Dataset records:

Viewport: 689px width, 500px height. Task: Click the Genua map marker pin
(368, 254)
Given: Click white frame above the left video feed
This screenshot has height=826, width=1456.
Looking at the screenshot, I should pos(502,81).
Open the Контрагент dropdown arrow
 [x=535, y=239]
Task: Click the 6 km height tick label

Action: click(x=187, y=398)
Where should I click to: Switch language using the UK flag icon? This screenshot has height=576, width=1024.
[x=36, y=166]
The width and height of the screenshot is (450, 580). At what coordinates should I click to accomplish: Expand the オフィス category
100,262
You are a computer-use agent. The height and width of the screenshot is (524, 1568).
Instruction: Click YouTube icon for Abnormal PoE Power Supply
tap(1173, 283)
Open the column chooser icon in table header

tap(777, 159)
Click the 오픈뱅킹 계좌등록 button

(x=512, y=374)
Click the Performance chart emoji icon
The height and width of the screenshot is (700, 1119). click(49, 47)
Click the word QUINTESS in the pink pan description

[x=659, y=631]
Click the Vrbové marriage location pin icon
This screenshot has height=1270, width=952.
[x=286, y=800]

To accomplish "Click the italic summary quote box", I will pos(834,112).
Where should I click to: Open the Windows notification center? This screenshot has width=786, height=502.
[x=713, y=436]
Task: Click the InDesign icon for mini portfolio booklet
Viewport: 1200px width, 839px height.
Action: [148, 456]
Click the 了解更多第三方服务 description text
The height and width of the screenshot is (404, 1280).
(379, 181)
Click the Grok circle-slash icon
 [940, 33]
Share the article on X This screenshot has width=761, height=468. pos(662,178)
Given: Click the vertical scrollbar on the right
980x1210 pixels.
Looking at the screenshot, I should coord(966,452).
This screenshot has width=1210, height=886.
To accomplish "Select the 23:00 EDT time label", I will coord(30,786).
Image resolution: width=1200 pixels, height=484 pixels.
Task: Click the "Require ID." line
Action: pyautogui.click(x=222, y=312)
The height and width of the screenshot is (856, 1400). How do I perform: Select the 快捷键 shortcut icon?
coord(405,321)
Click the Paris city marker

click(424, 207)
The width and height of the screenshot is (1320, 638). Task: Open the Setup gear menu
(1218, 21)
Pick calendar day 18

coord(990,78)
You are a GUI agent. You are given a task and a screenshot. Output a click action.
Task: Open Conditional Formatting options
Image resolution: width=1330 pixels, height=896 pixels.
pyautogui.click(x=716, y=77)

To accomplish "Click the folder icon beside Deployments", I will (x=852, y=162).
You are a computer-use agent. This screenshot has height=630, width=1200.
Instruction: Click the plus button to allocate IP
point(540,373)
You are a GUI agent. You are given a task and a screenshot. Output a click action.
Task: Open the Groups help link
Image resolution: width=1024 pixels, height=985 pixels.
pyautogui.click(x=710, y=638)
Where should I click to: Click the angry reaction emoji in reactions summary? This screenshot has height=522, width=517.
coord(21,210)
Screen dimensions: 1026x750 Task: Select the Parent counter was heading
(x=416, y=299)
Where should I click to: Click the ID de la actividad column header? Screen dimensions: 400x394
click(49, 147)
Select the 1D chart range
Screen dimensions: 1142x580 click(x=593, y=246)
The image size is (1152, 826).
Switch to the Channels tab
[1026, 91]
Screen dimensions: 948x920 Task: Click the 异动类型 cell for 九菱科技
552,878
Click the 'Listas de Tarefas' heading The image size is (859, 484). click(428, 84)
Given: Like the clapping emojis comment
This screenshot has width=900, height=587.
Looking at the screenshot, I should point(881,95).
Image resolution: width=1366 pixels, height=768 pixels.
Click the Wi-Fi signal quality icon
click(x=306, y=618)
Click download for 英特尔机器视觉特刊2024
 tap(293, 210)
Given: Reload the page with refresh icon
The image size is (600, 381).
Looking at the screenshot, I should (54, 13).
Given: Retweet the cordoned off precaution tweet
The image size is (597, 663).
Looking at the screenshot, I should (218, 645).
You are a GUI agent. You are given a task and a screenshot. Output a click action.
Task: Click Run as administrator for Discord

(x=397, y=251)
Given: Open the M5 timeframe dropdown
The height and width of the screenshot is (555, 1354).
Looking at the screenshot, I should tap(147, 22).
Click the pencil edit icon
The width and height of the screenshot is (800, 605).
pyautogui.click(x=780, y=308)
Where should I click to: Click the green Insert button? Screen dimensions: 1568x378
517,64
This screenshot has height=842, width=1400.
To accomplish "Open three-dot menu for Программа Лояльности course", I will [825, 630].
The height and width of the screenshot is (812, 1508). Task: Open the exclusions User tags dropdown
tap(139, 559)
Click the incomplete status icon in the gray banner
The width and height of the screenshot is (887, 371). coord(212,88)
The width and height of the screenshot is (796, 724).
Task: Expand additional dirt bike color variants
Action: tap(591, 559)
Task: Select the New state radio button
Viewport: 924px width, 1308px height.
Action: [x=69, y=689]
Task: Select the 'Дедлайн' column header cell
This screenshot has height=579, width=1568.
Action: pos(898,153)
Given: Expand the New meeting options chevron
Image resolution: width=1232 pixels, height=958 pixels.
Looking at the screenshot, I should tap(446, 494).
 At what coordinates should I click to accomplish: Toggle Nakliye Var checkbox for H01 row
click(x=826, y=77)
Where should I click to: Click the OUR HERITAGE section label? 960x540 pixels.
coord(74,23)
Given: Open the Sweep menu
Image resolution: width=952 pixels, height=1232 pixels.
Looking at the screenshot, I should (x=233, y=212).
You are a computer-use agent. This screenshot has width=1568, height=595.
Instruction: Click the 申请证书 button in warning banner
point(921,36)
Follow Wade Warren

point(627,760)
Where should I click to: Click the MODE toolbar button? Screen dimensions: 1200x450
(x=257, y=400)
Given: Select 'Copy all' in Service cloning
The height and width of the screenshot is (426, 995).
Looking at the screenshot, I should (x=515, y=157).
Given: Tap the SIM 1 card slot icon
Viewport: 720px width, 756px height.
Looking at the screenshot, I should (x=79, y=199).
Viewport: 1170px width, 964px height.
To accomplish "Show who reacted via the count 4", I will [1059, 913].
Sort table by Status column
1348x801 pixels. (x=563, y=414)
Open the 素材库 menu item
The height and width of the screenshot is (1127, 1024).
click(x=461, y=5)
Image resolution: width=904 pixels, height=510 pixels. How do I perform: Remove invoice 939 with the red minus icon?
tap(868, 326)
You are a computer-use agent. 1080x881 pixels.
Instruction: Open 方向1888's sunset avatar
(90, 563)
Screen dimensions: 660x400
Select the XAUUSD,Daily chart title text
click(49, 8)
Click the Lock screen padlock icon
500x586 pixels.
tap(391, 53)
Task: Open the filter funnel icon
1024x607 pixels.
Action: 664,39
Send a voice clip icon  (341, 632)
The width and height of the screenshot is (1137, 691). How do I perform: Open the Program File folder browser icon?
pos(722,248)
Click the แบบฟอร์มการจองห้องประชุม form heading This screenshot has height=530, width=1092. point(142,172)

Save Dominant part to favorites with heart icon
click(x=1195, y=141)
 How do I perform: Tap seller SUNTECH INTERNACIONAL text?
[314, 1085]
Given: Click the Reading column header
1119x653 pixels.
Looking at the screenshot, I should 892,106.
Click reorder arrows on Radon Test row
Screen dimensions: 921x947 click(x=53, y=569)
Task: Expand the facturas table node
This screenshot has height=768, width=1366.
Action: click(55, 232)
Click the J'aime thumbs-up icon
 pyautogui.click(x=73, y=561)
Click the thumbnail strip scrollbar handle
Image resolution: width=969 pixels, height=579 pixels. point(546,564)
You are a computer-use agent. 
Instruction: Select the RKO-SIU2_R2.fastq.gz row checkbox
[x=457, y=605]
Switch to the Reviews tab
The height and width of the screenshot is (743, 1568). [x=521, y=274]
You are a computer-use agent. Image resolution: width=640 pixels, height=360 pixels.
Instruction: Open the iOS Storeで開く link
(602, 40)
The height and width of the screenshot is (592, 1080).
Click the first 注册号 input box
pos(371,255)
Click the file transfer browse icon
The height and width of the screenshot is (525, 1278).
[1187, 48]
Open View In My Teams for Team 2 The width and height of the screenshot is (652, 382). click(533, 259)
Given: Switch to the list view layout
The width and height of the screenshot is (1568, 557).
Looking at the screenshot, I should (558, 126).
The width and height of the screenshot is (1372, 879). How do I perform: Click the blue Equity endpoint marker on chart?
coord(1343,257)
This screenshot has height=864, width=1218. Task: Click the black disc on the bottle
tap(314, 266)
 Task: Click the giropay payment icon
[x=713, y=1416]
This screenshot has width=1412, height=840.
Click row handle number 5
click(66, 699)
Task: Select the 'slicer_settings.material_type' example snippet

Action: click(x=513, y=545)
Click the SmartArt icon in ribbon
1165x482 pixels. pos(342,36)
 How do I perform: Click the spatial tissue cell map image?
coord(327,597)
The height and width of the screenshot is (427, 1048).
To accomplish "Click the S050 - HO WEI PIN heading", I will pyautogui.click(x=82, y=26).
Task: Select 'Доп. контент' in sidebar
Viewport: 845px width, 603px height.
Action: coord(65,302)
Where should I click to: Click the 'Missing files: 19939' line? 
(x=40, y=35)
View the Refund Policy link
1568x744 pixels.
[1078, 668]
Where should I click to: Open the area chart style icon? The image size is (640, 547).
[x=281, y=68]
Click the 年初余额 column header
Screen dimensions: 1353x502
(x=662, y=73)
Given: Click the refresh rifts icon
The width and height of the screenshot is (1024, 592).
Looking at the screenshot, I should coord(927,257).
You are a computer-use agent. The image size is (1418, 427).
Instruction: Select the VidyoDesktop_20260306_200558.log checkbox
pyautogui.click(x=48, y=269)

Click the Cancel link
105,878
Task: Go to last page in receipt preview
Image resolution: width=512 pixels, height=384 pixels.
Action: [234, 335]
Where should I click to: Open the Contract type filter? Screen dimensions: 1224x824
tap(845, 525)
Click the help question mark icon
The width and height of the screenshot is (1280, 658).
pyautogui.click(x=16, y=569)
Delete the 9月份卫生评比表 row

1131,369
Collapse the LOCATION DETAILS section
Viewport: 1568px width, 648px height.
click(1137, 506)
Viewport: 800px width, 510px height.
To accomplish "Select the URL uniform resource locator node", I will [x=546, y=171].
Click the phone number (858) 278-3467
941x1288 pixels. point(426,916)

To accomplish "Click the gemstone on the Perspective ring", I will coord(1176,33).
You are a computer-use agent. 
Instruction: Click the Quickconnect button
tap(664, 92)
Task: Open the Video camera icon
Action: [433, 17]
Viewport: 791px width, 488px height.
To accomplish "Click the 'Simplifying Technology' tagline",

▶ **Try it**
Restate word for word the entries above, starting at the line with "Given: Retweet the" and ending at the line with "Given: Open the M5 timeframe dropdown", inclusive, and no others.

▶ **Response below**
Given: Retweet the cordoned off precaution tweet
The image size is (597, 663).
Looking at the screenshot, I should (218, 645).
You are a GUI agent. You are given a task and a screenshot. Output a click action.
Task: Click Run as administrator for Discord

(x=397, y=251)
Given: Open the M5 timeframe dropdown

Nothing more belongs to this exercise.